» **Problem description**:
From the line containing "Screen dimensions: 1024x459" to the final line of the entries, every line is to be reproduced exactly; no other line belongs in the output.

» **Extracted data**:
= = = = =

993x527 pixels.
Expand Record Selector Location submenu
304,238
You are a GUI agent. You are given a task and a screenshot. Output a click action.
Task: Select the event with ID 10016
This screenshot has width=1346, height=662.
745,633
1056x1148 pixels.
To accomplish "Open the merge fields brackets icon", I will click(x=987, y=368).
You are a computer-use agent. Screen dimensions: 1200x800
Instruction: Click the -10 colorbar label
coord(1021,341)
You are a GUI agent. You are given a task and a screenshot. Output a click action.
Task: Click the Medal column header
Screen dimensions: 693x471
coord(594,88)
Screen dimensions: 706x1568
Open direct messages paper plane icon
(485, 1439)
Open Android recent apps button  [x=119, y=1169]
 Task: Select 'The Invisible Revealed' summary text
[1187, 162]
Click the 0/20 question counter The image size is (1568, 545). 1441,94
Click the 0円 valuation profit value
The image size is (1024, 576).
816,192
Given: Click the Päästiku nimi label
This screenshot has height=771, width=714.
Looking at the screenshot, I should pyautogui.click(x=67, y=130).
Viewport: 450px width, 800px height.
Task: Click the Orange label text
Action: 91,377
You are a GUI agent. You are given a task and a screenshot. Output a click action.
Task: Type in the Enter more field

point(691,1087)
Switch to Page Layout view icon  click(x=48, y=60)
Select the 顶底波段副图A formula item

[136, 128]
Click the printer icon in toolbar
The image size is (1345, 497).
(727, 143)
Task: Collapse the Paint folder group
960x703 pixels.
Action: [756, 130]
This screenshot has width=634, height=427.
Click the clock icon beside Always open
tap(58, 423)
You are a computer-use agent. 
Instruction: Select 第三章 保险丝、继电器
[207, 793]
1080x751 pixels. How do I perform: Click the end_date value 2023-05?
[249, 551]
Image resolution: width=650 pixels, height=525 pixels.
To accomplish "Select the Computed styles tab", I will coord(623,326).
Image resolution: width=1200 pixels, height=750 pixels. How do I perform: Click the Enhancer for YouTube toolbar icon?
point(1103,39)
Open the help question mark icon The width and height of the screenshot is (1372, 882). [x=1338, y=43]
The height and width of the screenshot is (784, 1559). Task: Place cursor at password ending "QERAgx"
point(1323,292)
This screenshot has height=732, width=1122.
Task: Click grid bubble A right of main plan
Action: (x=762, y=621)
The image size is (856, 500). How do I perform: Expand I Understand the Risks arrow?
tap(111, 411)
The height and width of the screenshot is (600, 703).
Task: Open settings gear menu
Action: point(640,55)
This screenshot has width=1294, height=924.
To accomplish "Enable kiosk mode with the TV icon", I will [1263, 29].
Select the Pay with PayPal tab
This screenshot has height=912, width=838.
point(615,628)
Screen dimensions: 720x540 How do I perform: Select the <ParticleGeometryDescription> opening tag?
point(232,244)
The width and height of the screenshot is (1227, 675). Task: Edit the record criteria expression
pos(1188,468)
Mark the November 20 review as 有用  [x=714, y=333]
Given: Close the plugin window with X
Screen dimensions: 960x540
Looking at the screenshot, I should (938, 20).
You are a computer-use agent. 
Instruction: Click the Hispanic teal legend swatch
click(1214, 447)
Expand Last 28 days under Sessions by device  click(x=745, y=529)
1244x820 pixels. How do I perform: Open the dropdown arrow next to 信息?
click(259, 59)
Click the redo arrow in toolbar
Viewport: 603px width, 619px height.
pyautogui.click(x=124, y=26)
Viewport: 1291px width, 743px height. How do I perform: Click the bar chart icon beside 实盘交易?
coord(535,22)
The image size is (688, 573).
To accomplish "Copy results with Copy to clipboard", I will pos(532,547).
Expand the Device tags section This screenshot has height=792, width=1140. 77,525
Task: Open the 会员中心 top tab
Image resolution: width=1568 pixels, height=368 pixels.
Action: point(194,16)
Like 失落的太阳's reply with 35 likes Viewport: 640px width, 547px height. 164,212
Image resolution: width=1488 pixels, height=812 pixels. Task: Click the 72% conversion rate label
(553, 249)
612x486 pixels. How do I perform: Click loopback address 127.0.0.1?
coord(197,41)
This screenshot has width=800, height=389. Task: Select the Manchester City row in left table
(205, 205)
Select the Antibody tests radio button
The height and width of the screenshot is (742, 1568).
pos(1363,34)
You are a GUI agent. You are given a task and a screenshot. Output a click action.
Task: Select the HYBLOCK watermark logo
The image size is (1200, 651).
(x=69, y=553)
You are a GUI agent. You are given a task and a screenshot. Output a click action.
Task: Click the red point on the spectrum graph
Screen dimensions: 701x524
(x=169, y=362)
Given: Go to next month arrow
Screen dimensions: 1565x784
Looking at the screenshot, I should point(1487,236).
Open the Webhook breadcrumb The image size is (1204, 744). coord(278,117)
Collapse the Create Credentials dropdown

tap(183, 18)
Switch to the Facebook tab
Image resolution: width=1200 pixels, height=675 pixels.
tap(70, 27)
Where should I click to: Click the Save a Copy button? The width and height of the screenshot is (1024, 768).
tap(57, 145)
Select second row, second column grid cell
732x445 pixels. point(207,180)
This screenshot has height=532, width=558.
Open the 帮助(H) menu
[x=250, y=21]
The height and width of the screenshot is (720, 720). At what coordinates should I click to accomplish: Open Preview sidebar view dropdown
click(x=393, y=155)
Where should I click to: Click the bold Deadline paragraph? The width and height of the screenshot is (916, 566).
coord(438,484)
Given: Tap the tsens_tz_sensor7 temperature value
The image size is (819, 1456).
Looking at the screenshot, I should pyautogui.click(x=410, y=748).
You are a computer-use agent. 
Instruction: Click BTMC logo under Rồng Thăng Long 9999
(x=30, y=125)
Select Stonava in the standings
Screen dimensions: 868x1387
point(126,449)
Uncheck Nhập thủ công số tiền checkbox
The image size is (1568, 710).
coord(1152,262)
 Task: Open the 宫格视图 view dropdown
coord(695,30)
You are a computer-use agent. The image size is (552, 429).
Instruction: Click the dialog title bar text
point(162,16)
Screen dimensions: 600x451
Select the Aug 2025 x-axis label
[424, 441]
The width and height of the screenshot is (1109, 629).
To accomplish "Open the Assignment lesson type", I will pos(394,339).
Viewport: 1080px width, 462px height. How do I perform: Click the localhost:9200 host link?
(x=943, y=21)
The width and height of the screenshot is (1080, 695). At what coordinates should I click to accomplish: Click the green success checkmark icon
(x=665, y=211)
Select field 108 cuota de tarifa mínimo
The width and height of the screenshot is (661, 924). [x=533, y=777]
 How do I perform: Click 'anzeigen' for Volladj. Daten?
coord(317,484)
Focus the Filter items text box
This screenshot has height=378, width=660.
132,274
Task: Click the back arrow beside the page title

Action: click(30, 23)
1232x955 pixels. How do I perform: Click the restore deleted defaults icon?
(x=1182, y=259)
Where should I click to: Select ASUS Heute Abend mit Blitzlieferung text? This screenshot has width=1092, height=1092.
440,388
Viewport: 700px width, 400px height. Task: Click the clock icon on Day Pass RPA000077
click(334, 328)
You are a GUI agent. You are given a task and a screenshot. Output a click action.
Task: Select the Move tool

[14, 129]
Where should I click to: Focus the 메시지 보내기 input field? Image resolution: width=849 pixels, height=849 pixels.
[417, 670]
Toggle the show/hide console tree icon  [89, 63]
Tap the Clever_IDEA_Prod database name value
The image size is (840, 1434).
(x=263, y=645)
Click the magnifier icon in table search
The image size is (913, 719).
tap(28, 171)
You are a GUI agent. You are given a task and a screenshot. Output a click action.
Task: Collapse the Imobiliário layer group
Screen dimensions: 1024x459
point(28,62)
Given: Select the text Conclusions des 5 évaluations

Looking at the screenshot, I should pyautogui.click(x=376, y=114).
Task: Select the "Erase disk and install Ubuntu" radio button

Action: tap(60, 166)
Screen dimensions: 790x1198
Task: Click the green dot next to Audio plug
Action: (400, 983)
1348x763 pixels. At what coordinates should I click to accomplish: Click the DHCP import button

= = = = =

» **Written answer**:
Screen dimensions: 1024x459
point(28,62)
Given: Select the text Conclusions des 5 évaluations

Looking at the screenshot, I should pyautogui.click(x=376, y=114).
Task: Select the "Erase disk and install Ubuntu" radio button

Action: tap(60, 166)
Screen dimensions: 790x1198
Task: Click the green dot next to Audio plug
Action: (400, 983)
1348x763 pixels. At what coordinates should I click to accomplish: Click the DHCP import button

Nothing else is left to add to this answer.